Volume 8, #0 May 5, 2004 POLITICS WITH BITE! CONTACT HELP previous BACK ISSUES next
A FORUM FOR ANTI-AUTHORITARIAN POLITICAL OPINION, RESEARCH AND HUMOR

Show Us the Money

by Geov Parrish

At its meeting of April 22, the friendly and--let's not forget--ultra-competent new regime now running Sound Transit finally came to an agreement, sort of, on a route north from downtown, some of it. The rest is scheduled to be worked out behind closed doors sometime between now and May's meeting. In the interim, the announcement was a rare glimpse behind the We've Really Got Our Act Together Now facade of Sound Transit's troubled light rail project. The reality is that there's still plenty for the public to be concerned about.

The first concern, as always, is process. The April meeting solidified the rail line's route north from downtown to the University District, including stops at First Hill, Capitol Hill (on Broadway near SCCC), Husky Stadium, and 45th & Brooklyn NE. The process leading to selection of those four stops--at least two of which have details remaining as to the exact siting--has been enough to alienate community groups, especially on Capitol Hill, who don't feel like Joni Earl and staff are taking their concerns into account.

But beyond Seattle's usual process squabbles, Sound Transit is threatening to land its light rail project in trouble, again, over the same problems that so alienated the public in its first years: money and relevance.

Based on these four stops, it's hard to imagine nearly enough people riding light rail to justify the project's enormous construction hassles and costs. No rising above it all and scenic views here--the trains will tunnel, deeply, not seeing daylight between the Convention Center and somewhere north of the U-District. The stations will be deep, too--reachable by elevator for the full aesthetically claustrophobic transit experience.

Taking this train will require some determination. And seeing as how the route mirrors the two most heavily traveled bus routes in the city--the #7 and #43--few people will be getting out of their cars to take this train. More than likely, they'll switch from existing public transit, raising the question, all over again, of how effective a use of money this route is. Especially as it won't serve either North Capitol Hill or the bulk of the UW campus--they'll both be a brisk walk, and elevator ride, from the nearest train.

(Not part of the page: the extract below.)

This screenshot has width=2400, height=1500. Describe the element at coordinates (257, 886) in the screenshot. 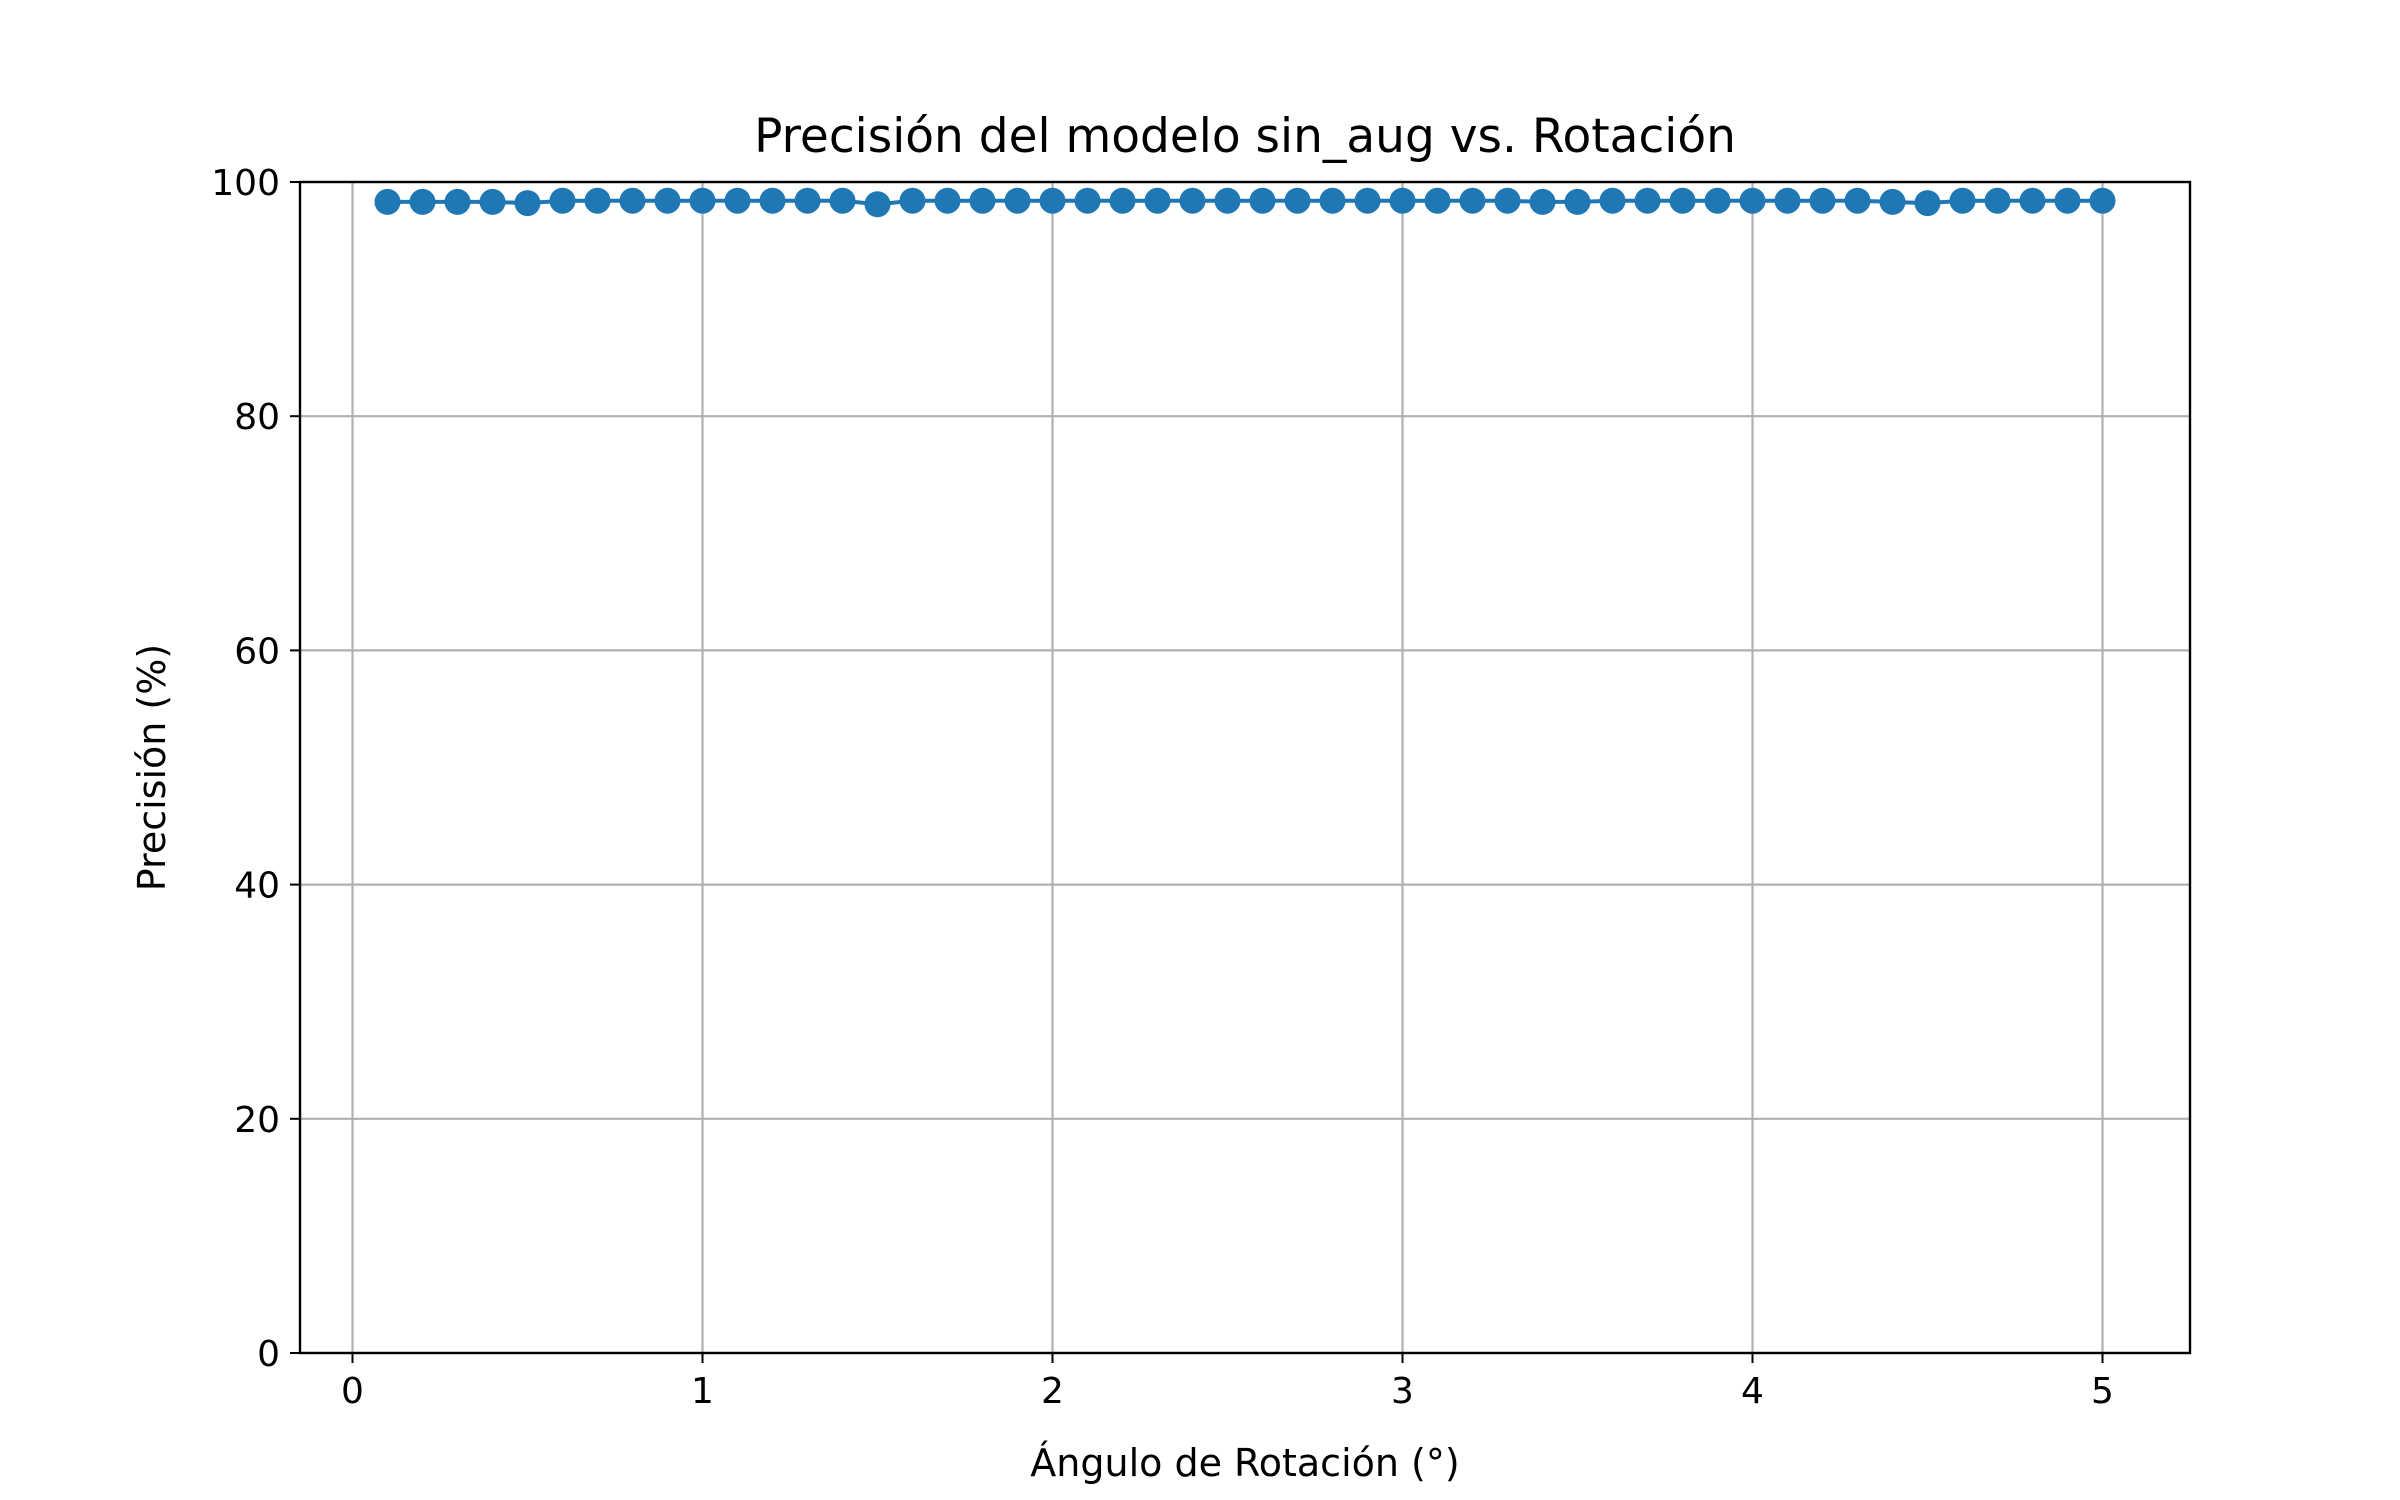

I see `y-tick-label: 40` at that location.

Ah, the money. Sound Transit also unveiled its cost estimate for the north extension: $2.5 billion, which sounds like a lot until you consider that the south line is costing a full $2 billion and it's not tunneling, expensively, deep under Capitol Hill and the Montlake Cut. Want a better analogy? The current proposal to replace the aging Alaskan Way viaduct imagines tunneling beneath 1.5 miles of waterfront--a shorter distance than ST's north line proposes. The cost is already set at $6 billion.

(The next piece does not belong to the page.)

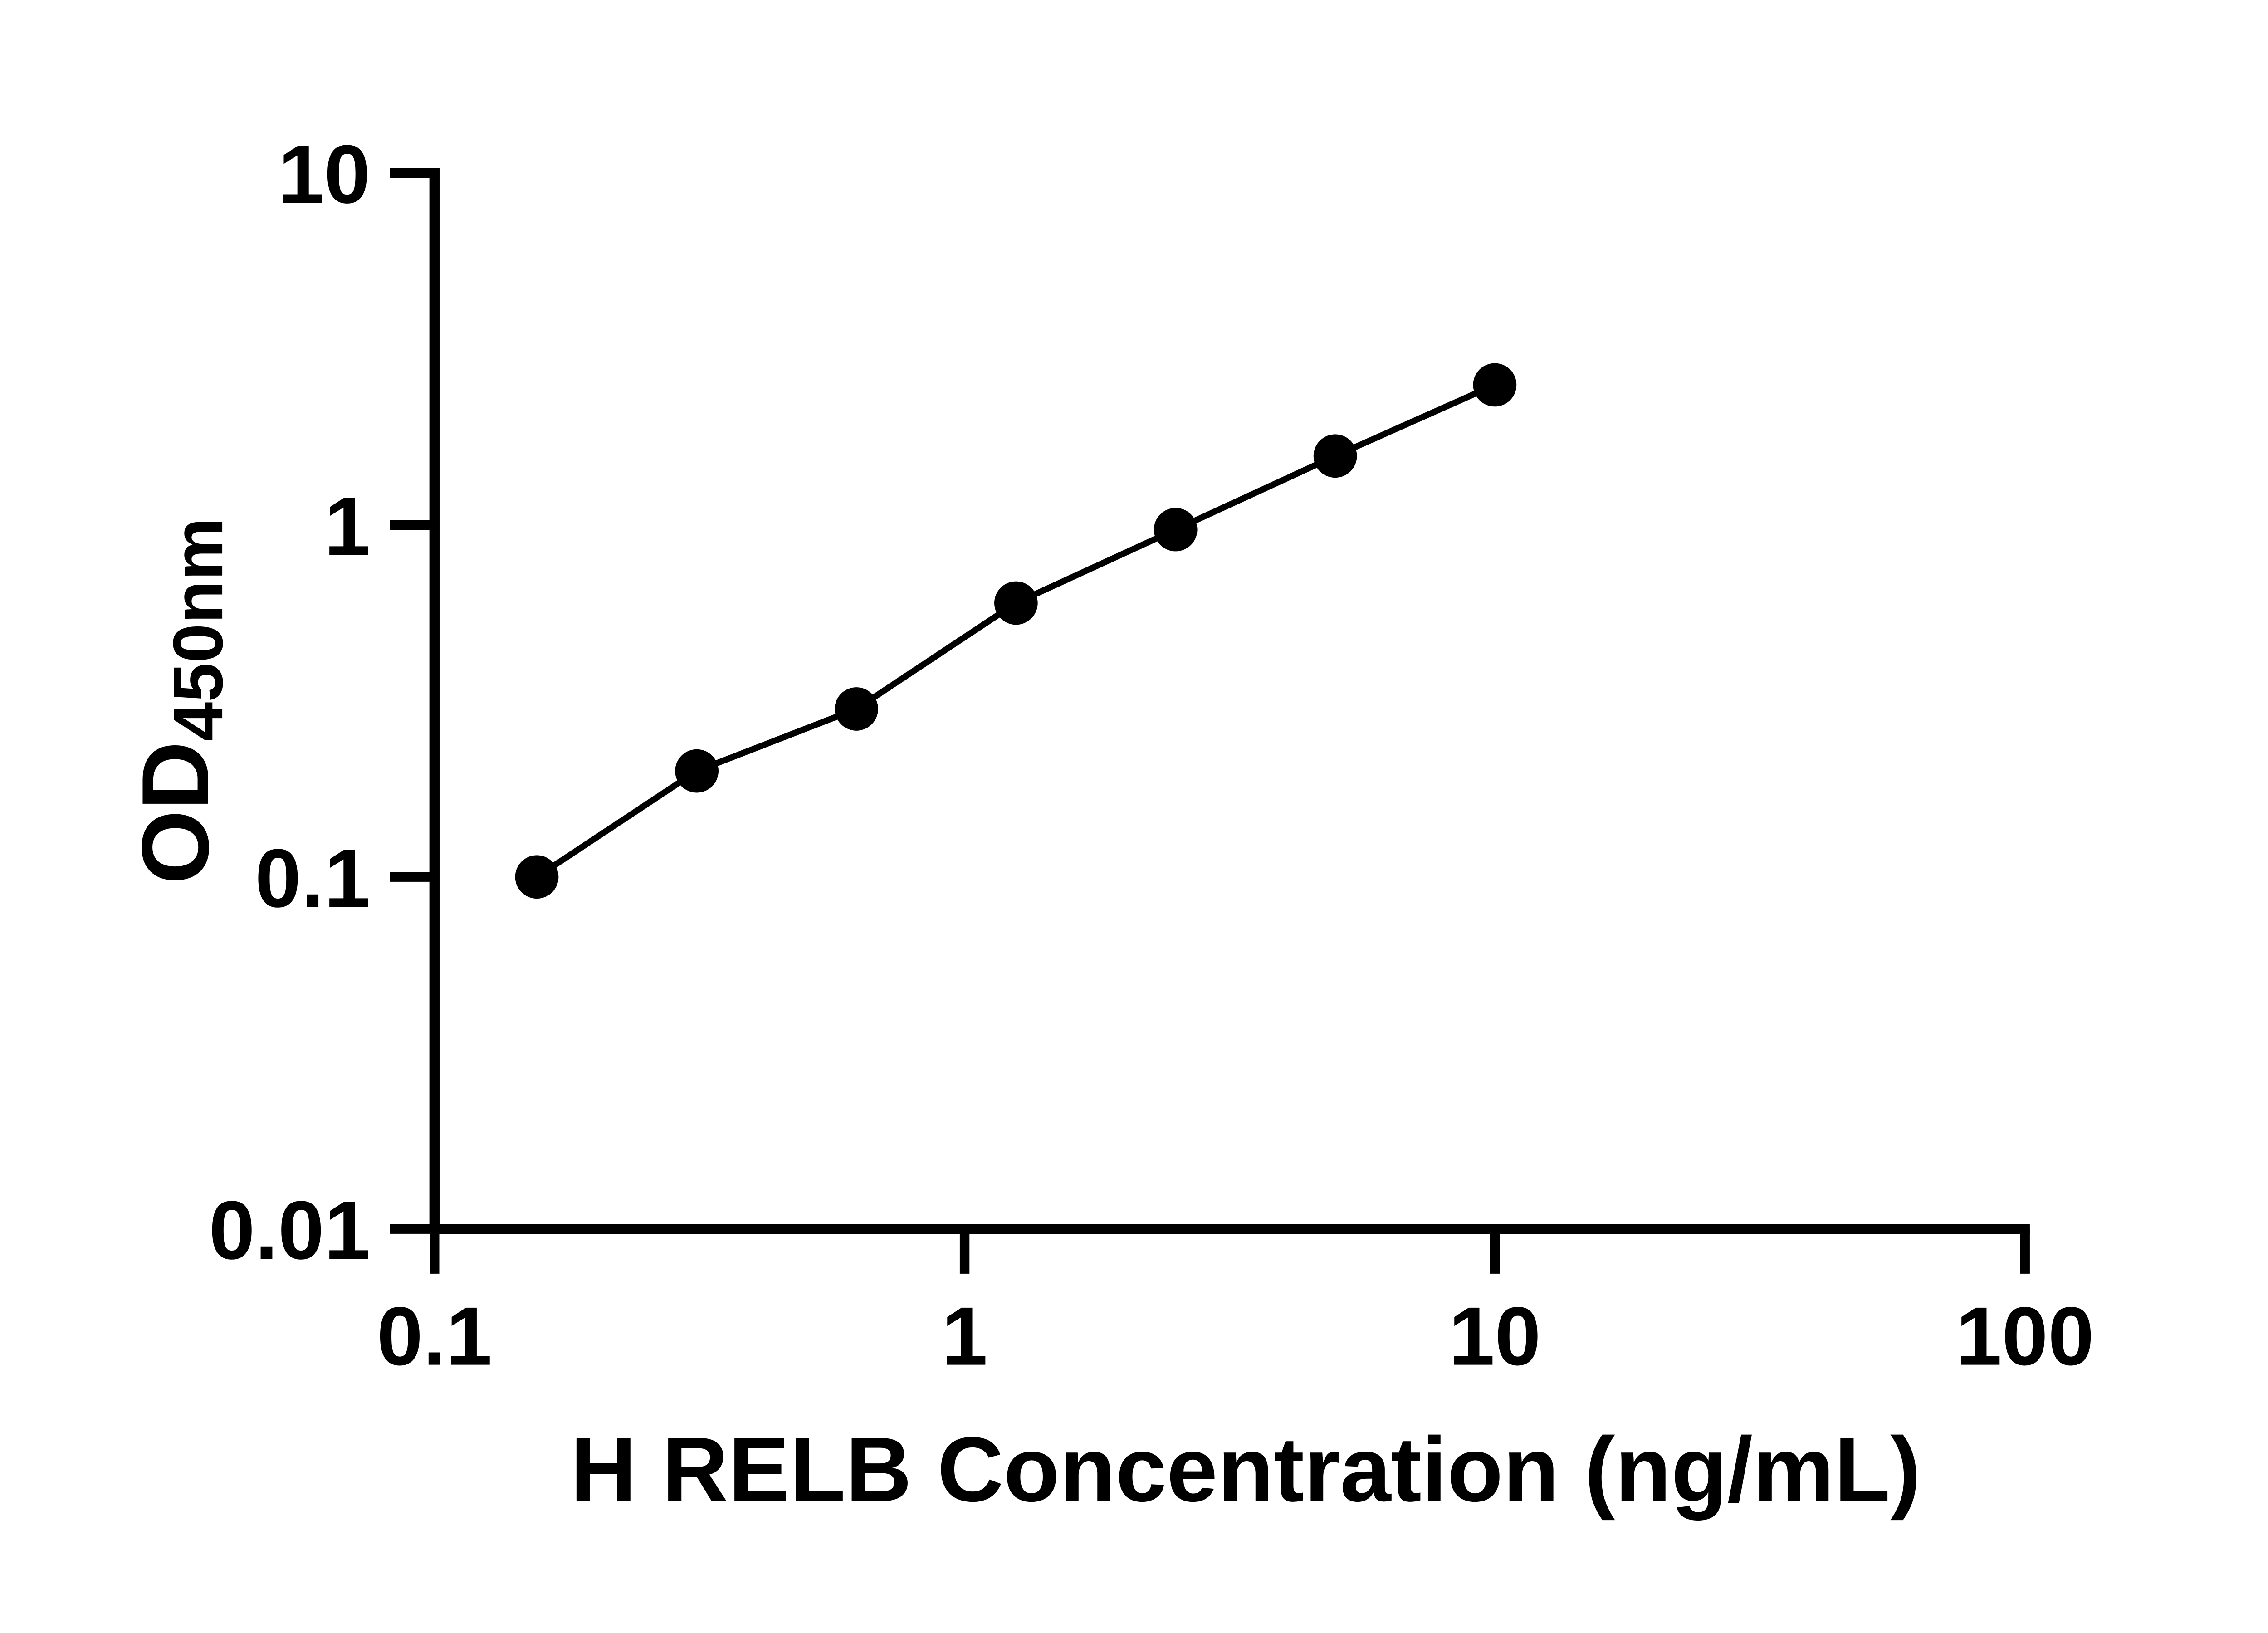  I want to click on y-axis-title-subscript: 450nm, so click(198, 630).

Factor in the additional costs for three stations in dense neighborhoods, and it's very easy to imagine that $2.5 billion inexorably rising, doubling, even tripling in coming years, just as the original ballooning cost estimates soured the public on Sound Transit in the late '90s.

In fact, cost overruns on this line are so easy to imagine that its hard to believe Sound Transit is taking its own numbers seriously. They'd better. The public's current relative absolution of ST for its past troubles could dissolve all too easily. Just look at the stunning number of additional high-ticket transportation projects that are either already in the works locally, or need to be. The Alaskan Way viaduct, a new 520 bridge, I-405's expansion, the monorail's Green Line, and reconstruction of I-5 all through Seattle are each, by themselves, projects that could stretch a region's finances and cause commuting nightmares during construction. Put five or six of them together, and the public is likely to have little patience for any of the projects playing fast and loose with cost estimates or completion dates. Especially when the agency involved began its life doing exactly that.

As you read this, Sound Transit's planners and board members are working behind the scenes to reach consensus on both details of the downtown-University District stretch (e.g., which side of NE 45th St. to place the Brooklyn station), and a plan to extend the line to Northgate. Presumably, the public will be given the final plan at Sound Transit's May meeting. That meeting will establish a baseline--in siting details, cost estimates, and timeline--that the public will measure progress against for years.

So far, Sound Transit seems to be badly lowballing a major public transit project. With all the transportation projects our region faces, we need honest accounting. The last thing we need is yet another instance of a transit agency playing bait and switch. Sound Transit has a couple of weeks to get it right.